'To talk with some people. And you? I thought you were in a hurry to repair that ritual?'

'I am, yet I find a more pressing priority.'

'And that is?'

'The need for a bath.'

****
Too bloated to fly, the vultures scattered with outraged cries, hopping and waddling with wings crooked, leaving the once-human feast exposed in their wake. Apsalar slowed her steps, not sure whether she wanted to continue walking down this main street, although the raucous chattering and bickering of feeding vultures sounded from the side avenues as well, leading her to suspect that no alternative route was possible.

The villagers had died suffering – there was no mercy in this plague, for it had carved a long, tortured path to Hood's Gate. Swollen glands, slowly closing the throat, making it impossible to eat solid food, and narrowing the air passages, making every breath drawn agony.

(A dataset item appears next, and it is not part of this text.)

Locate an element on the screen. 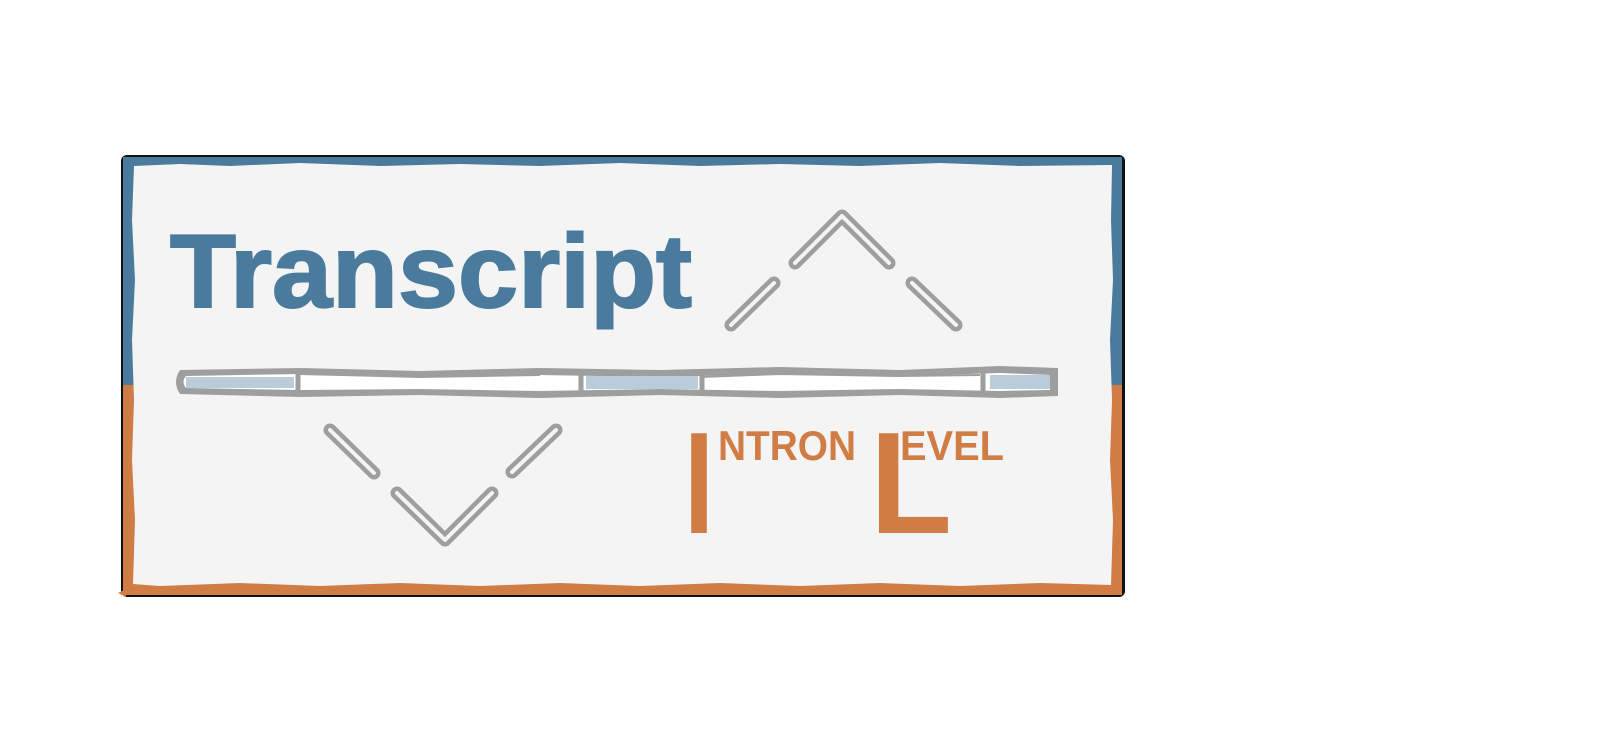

And, in the gut, gases distending the stomach. Blocked from any means of escape, they eventually burst the stomach lining, allowing the victim's own acids to devour them from within. These, alas, were the final stages of the disease. Before then, there was fever, so hot that brains were cooked in the skull, driving the person half-mad – a state from which, even were the disease somehow halted then and there – there was no recovery. Eyes wept mucus, ears bled, flesh grew gelatinous at the joints – this was the Mistress in all her sordid glory.

The two skeletal reptiles accompanying Apsalar had sprinted ahead, entertaining themselves by frightening the vultures and bursting through buzzing masses of flies. Now they scampered back, unmindful of the blackened, half-eaten corpses they clambered over.

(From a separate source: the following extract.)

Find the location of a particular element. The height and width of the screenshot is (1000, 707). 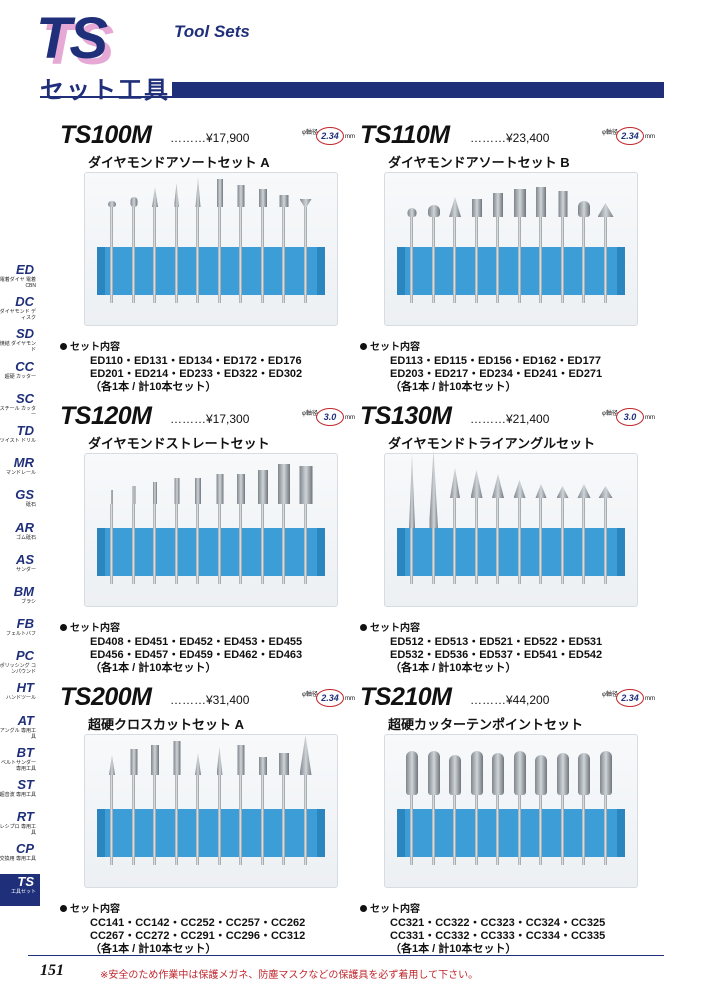

header-rule is located at coordinates (352, 97).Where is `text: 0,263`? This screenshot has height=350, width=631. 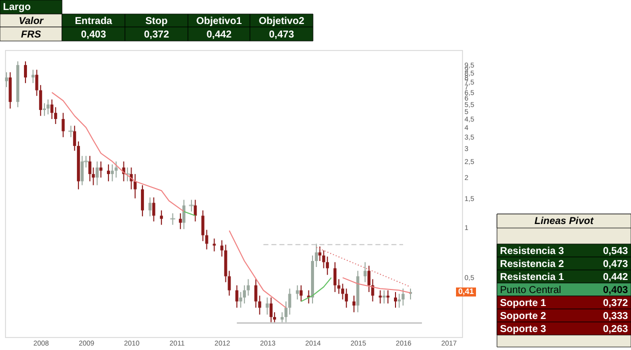
text: 0,263 is located at coordinates (615, 330).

'Not-Apsalar! You are too slow!'

'No, Telorast,' cried Curdle, 'not slow enough!'

'Yes, not slow enough! We like this village – we want to play!'

Leading her placid horse, Apsalar began picking her way down the street. A score of villagers had crawled out here for some unknown reason, perhaps in some last, pathetic attempt to escape what could not be escaped. They had died clawing and fighting each other. 'You are welcome to stay as long as you like,' she said to the two creatures.

'That cannot be,' Telorast said. 'We are your guardians, after all.

Your sleepless, ever-vigilant sentinels. We shall stand guard over you no matter how diseased and disgusting you become.'

'And then we'll pick out your eyes!'

'Curdle! Don't tell her that!'

'Well, we'll wait until she's sleeping, of course. Thrashing in fever.'

'Exactly. She'll want us to by then, anyway.'

'I know, but we've walked through two villages now and she still isn't sick. I don't understand. All the other mortals are dead or dying, what makes her so special?'

'Chosen by the usurpers of Shadow – that's why she can just saunter through with her nose in the air. We may have to wait before we can pick out her eyes.'

Apsalar stepped past the heap of corpses. Just ahead, the village came to an abrupt end and beyond stood the charred remnants of three outlying buildings. A crow-haunted cemetery surmounted a nearby low hill where stood a lone guldindha tree. The black birds crowded the branches in sullen silence. A few makeshift platforms attested to some early efforts at ceremony to attend the dead, but clearly that had been short-lived. A dozen white goats stood in the tree's shade, watching Apsalar as she continued on down the road, flanked by the skeletons of Telorast and Curdle.

Something had happened, far to the north and west. No, she could be more precise than that. Y'Ghatan. There had been a battle… and the committing of a terrible crime. Y'Ghatan's lust for Malazan blood was legendary, and Apsalar feared that it had drunk deep once more.

In every land, there were places that saw battle again and again, an endless succession of slaughter, and more often than not such places held little strategic value in any greater scheme, or were ultimately indefensible. As if the very rocks and soil mocked every conqueror foolish enough to lay claim to them. Cotillion's thoughts, these. He had never been afraid to recognize futility, and the world's pleasure in defying human grandiosity.

She passed the last of the burned-out buildings, relieved to have left their stench behind – rotting bodies she was used to, but something of that charred reek slipped beneath her senses like a premonition. It was nearing dusk. Apsalar climbed back into the saddle and gathered up the reins.

She would attempt the warren of Shadow, even though she already knew it was too late – something had happened at Y'Ghatan; at the very least, she could look upon the wounds left behind and pick up the trail of the survivors. If any existed.